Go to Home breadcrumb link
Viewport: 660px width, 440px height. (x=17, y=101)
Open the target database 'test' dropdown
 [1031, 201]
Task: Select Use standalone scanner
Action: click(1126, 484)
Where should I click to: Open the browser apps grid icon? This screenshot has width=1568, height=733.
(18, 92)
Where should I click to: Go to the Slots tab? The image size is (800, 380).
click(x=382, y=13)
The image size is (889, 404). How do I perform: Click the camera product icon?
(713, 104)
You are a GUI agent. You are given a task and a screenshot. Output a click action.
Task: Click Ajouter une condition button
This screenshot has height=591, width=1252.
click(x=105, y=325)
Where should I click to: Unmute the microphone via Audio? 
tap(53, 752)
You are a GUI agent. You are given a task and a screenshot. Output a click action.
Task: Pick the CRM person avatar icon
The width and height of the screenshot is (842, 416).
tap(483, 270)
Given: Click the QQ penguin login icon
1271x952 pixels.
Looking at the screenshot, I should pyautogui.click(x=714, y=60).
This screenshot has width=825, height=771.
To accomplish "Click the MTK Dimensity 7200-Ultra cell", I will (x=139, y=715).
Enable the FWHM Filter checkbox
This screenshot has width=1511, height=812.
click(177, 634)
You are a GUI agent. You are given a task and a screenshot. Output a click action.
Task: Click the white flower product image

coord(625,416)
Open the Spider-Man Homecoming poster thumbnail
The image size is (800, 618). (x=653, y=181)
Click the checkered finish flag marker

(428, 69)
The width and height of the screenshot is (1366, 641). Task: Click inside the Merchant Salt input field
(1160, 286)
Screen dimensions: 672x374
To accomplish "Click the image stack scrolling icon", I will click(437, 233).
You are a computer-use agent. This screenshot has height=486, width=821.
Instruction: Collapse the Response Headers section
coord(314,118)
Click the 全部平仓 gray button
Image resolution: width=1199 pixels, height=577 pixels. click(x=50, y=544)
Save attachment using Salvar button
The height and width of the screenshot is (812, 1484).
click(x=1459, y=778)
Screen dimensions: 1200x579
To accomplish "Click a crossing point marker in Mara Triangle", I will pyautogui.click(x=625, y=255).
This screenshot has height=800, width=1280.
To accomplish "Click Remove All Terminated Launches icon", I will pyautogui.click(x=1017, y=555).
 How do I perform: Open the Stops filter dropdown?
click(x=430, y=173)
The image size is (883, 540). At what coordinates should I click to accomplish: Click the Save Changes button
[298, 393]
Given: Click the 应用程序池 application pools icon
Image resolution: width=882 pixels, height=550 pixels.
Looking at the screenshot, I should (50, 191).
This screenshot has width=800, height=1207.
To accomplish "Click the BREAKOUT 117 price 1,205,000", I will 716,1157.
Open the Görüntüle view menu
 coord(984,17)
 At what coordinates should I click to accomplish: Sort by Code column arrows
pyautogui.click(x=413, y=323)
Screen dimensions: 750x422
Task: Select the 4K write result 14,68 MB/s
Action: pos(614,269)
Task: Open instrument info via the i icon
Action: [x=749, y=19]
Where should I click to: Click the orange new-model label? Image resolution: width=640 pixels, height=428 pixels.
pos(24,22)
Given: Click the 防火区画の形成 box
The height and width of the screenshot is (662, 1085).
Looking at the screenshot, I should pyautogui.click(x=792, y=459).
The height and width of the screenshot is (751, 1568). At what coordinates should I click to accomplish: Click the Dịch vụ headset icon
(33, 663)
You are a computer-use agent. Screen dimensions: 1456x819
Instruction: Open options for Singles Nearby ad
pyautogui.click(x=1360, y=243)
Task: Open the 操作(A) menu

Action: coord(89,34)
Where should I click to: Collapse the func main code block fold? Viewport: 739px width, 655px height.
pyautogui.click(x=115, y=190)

__________

▶ **SHORT PROBLEM**
Convert every row above into a JSON list of strings, one string per line, leaving out blank lines.

▶ **RESULT OF THE TASK**
[
  "Go to Home breadcrumb link",
  "Viewport: 660px width, 440px height. (x=17, y=101)",
  "Open the target database 'test' dropdown",
  " [1031, 201]",
  "Task: Select Use standalone scanner",
  "Action: click(1126, 484)",
  "Where should I click to: Open the browser apps grid icon? This screenshot has width=1568, height=733.",
  "(18, 92)",
  "Where should I click to: Go to the Slots tab? The image size is (800, 380).",
  "click(x=382, y=13)",
  "The image size is (889, 404). How do I perform: Click the camera product icon?",
  "(713, 104)",
  "You are a GUI agent. You are given a task and a screenshot. Output a click action.",
  "Task: Click Ajouter une condition button",
  "This screenshot has height=591, width=1252.",
  "click(x=105, y=325)",
  "Where should I click to: Unmute the microphone via Audio? ",
  "tap(53, 752)",
  "You are a GUI agent. You are given a task and a screenshot. Output a click action.",
  "Task: Pick the CRM person avatar icon",
  "The width and height of the screenshot is (842, 416).",
  "tap(483, 270)",
  "Given: Click the QQ penguin login icon",
  "1271x952 pixels.",
  "Looking at the screenshot, I should pyautogui.click(x=714, y=60).",
  "This screenshot has width=825, height=771.",
  "To accomplish \"Click the MTK Dimensity 7200-Ultra cell\", I will (x=139, y=715).",
  "Enable the FWHM Filter checkbox",
  "This screenshot has width=1511, height=812.",
  "click(177, 634)",
  "You are a GUI agent. You are given a task and a screenshot. Output a click action.",
  "Task: Click the white flower product image",
  "coord(625,416)",
  "Open the Spider-Man Homecoming poster thumbnail",
  "The image size is (800, 618). (x=653, y=181)",
  "Click the checkered finish flag marker",
  "(428, 69)",
  "The width and height of the screenshot is (1366, 641). Task: Click inside the Merchant Salt input field",
  "(1160, 286)",
  "Screen dimensions: 672x374",
  "To accomplish \"Click the image stack scrolling icon\", I will click(437, 233).",
  "You are a computer-use agent. This screenshot has height=486, width=821.",
  "Instruction: Collapse the Response Headers section",
  "coord(314,118)",
  "Click the 全部平仓 gray button",
  "Image resolution: width=1199 pixels, height=577 pixels. click(x=50, y=544)",
  "Save attachment using Salvar button",
  "The height and width of the screenshot is (812, 1484).",
  "click(x=1459, y=778)",
  "Screen dimensions: 1200x579",
  "To accomplish \"Click a crossing point marker in Mara Triangle\", I will pyautogui.click(x=625, y=255).",
  "This screenshot has height=800, width=1280.",
  "To accomplish \"Click Remove All Terminated Launches icon\", I will pyautogui.click(x=1017, y=555).",
  " How do I perform: Open the Stops filter dropdown?",
  "click(x=430, y=173)",
  "The image size is (883, 540). At what coordinates should I click to accomplish: Click the Save Changes button",
  "[298, 393]",
  "Given: Click the 应用程序池 application pools icon",
  "Image resolution: width=882 pixels, height=550 pixels.",
  "Looking at the screenshot, I should (50, 191).",
  "This screenshot has width=800, height=1207.",
  "To accomplish \"Click the BREAKOUT 117 price 1,205,000\", I will 716,1157.",
  "Open the Görüntüle view menu",
  " coord(984,17)",
  " At what coordinates should I click to accomplish: Sort by Code column arrows",
  "pyautogui.click(x=413, y=323)",
  "Screen dimensions: 750x422",
  "Task: Select the 4K write result 14,68 MB/s",
  "Action: pos(614,269)",
  "Task: Open instrument info via the i icon",
  "Action: [x=749, y=19]",
  "Where should I click to: Click the orange new-model label? Image resolution: width=640 pixels, height=428 pixels.",
  "pos(24,22)",
  "Given: Click the 防火区画の形成 box",
  "The height and width of the screenshot is (662, 1085).",
  "Looking at the screenshot, I should pyautogui.click(x=792, y=459).",
  "The height and width of the screenshot is (751, 1568). At what coordinates should I click to accomplish: Click the Dịch vụ headset icon",
  "(33, 663)",
  "You are a computer-use agent. Screen dimensions: 1456x819",
  "Instruction: Open options for Singles Nearby ad",
  "pyautogui.click(x=1360, y=243)",
  "Task: Open the 操作(A) menu",
  "Action: coord(89,34)",
  "Where should I click to: Collapse the func main code block fold? Viewport: 739px width, 655px height.",
  "pyautogui.click(x=115, y=190)"
]